Giacometti is not in this show, but the Estorick, the UK’s home of Italian art, does explore Archipenko’s relationship with Italian futurist and metaphysical painters, many who were his friends in Paris. These conversations between painting, drawing and sculpture are a joy.

Carlo Carrà’s “Boxer”, a battle of darting lines, curvilinear planes and blank paper, dates from the same year as Archipenko’s pugilists. Boccioni’s fiercely thrusting “Empty and Full Abstracts of a Head” (1912) is echoed in Archipenko’s weathered bronze “Head” (1913), a series of overlapping angular planes, pushing forward, an unstoppable force. Mario Sironi’s mournful delicate wartime puppet “Metaphysical Figure” is in dialogue with Archipenko’s “Medrano” marionettes.
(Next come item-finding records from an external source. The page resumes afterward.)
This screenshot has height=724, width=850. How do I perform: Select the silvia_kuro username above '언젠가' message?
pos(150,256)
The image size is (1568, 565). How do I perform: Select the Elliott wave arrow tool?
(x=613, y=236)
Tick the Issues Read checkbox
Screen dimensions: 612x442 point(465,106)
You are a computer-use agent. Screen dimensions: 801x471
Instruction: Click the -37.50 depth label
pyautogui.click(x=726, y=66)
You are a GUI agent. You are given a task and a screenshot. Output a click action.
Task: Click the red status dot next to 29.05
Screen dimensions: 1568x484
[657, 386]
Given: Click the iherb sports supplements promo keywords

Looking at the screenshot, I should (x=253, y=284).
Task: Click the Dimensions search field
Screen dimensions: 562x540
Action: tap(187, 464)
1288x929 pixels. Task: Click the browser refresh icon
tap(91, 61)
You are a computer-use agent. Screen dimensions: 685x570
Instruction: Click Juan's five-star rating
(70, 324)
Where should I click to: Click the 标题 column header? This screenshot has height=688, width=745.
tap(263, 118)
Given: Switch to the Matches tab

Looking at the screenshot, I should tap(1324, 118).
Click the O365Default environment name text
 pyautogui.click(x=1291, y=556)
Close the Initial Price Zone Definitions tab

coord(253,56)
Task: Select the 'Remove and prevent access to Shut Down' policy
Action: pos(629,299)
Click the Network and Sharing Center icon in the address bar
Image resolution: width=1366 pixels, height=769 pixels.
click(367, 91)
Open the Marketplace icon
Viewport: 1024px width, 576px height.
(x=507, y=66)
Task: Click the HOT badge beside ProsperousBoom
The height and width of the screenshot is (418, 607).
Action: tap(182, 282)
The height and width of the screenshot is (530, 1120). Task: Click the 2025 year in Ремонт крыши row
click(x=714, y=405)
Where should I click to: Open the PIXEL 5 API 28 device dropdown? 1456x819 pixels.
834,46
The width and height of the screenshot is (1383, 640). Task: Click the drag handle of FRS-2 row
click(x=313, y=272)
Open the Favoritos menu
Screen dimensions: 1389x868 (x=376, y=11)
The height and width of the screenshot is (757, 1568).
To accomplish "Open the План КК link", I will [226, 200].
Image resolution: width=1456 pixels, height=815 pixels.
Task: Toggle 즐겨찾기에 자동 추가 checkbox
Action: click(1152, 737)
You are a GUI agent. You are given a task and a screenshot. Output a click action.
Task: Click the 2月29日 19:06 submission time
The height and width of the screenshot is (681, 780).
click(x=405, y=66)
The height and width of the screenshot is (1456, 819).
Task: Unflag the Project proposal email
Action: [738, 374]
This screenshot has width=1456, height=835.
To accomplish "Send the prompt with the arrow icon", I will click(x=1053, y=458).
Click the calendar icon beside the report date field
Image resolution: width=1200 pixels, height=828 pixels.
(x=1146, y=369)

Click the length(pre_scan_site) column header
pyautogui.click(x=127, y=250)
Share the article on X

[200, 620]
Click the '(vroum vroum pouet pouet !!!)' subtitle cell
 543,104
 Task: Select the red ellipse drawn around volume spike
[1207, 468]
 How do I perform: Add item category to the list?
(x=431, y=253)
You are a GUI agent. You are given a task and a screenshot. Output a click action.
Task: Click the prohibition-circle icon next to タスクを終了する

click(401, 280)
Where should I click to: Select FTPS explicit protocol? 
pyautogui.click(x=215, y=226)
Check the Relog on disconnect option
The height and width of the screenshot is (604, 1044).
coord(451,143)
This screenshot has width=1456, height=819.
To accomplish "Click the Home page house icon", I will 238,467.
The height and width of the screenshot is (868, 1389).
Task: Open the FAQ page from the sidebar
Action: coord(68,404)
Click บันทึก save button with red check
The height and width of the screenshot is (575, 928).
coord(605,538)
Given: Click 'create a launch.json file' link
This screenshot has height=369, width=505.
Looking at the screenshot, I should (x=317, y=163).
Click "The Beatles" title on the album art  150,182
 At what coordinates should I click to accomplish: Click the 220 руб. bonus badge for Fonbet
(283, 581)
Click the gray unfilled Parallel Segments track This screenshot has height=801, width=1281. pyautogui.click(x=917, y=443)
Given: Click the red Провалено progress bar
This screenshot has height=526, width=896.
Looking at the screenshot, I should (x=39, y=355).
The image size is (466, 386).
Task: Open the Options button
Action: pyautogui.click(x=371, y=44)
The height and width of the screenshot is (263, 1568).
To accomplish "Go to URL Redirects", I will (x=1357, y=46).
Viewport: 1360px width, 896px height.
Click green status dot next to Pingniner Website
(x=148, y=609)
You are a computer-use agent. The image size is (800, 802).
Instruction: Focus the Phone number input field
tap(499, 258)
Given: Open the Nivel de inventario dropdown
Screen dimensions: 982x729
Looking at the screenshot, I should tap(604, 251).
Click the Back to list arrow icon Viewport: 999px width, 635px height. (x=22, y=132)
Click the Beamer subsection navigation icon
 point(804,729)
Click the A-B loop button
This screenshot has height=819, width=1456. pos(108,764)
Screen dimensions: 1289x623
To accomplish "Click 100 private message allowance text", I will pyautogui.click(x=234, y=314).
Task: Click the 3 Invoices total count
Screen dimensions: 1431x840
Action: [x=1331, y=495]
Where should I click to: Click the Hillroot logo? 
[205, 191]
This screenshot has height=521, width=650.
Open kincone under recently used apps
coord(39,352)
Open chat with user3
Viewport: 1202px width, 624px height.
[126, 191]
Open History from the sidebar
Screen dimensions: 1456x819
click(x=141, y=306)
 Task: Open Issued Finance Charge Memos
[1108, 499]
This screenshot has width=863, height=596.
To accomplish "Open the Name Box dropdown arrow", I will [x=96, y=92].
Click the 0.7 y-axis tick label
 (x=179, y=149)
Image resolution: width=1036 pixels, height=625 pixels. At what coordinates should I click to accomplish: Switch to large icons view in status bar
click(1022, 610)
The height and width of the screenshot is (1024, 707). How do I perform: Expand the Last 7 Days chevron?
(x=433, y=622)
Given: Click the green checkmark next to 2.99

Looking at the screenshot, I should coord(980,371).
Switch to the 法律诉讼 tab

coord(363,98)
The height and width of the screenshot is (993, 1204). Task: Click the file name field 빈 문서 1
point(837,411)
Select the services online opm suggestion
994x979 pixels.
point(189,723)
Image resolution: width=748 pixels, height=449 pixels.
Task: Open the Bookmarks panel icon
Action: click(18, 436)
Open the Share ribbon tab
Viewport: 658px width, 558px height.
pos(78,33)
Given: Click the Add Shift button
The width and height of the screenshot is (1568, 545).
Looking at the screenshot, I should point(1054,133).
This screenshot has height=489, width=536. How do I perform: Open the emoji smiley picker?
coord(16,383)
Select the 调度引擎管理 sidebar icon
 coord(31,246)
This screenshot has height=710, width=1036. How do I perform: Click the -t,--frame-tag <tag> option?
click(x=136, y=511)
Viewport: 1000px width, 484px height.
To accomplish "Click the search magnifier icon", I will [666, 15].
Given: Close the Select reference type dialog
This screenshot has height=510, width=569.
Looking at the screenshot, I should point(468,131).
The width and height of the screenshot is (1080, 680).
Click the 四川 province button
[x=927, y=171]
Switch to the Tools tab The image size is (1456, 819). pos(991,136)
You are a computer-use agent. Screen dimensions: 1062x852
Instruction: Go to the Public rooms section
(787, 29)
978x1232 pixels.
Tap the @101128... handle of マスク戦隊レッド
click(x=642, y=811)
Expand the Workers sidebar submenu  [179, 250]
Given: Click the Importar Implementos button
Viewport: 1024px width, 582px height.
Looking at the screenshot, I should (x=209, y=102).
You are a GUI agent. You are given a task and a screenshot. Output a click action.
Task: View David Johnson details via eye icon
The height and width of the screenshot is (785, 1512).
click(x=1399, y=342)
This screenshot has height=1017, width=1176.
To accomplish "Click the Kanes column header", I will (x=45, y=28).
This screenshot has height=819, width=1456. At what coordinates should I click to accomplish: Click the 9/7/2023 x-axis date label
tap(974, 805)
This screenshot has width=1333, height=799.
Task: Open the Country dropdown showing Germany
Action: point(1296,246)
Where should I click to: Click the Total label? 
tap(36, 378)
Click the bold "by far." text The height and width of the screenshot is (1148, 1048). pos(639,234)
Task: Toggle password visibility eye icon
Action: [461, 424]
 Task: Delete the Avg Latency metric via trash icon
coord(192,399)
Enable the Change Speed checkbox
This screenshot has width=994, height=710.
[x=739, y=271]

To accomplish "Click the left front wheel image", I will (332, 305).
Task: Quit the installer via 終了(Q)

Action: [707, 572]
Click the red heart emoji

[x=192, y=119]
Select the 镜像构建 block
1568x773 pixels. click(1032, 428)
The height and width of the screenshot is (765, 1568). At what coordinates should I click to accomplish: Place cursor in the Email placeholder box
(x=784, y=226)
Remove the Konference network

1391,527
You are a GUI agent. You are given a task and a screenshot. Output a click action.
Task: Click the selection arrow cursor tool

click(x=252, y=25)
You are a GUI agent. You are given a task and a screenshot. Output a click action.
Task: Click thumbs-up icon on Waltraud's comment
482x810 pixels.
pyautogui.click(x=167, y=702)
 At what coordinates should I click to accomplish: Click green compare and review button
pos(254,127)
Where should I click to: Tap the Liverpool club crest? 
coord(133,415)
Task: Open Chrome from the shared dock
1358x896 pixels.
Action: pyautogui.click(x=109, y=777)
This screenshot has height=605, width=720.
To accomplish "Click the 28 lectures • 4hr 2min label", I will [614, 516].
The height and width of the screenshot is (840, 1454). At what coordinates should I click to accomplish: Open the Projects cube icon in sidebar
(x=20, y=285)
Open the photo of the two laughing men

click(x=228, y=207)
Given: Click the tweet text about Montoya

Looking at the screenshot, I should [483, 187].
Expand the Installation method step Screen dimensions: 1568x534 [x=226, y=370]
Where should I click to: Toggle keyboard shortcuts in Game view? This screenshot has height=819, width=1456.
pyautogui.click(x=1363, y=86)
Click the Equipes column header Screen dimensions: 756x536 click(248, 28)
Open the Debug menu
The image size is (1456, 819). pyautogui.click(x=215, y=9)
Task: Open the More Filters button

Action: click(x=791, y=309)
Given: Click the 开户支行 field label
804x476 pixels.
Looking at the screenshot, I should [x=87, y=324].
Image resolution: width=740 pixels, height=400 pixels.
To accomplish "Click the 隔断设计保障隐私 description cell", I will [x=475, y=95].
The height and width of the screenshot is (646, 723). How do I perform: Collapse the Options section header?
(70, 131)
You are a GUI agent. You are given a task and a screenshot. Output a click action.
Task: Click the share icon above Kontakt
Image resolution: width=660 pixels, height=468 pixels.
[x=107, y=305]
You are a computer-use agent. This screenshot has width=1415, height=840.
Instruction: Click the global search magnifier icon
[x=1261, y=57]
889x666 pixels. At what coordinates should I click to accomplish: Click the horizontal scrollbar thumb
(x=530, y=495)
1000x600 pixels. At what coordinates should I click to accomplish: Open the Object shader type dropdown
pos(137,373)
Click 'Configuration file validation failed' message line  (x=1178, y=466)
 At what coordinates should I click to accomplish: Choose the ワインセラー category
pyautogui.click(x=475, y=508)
A willowy linear nude by Modigliani is juxtaposed with Archipenko’s embracing couple, bodies formed from a sequence of smooth, curved sections that dramatises different simplifying approaches. Modigliani, Archipenko’s neighbour in the rundown Montparnasse artists’ colony La Ruche, was also a sculptor. Both were dirt-poor; Archipenko, singing in a “deep and warm” baritone, accompanied by Léger on the violin, sometimes survived by busking.

The Italian connection, vital to Archipenko, netted his first collector: futurist supporter Alberto Magnelli acquired “Boxers”. French audiences were hostile; in 1914 Cubism’s apologist Guillaume Apollinaire was fired as art critic of L’Intransigeant for praising Archipenko. After the war Archipenko began to sell in Berlin — his home from 1921-23 — and eastern Europe; Belgrade has the luminous, rippling sculpto-painting “Two Women”.

The fragility of such early pieces makes a comprehensive Archipenko exhibitions difficult. His works have also been buffeted by history, scattered and destroyed: the leading German collection went to Tel Aviv in 1933, communist officials confiscated “ideologically harmful” works in Lviv in 1952. As an émigré in America, distant from his past, Archipenko recast earlier European pieces, but his style was by then more conservative, smoother, as in the aluminium “Torso in Space” (1935), sleek as a deco spaceship.

This show, though delightful, is small, and reliant on later editions. It whets the appetite for a larger survey, and in beautifully orchestrating east-west cross-currents it celebrates how innovation thrives on open borders and free cultural exchange. That Archipenko preserved something of Kyiv in Paris’s modernist melting-pot feels especially precious now.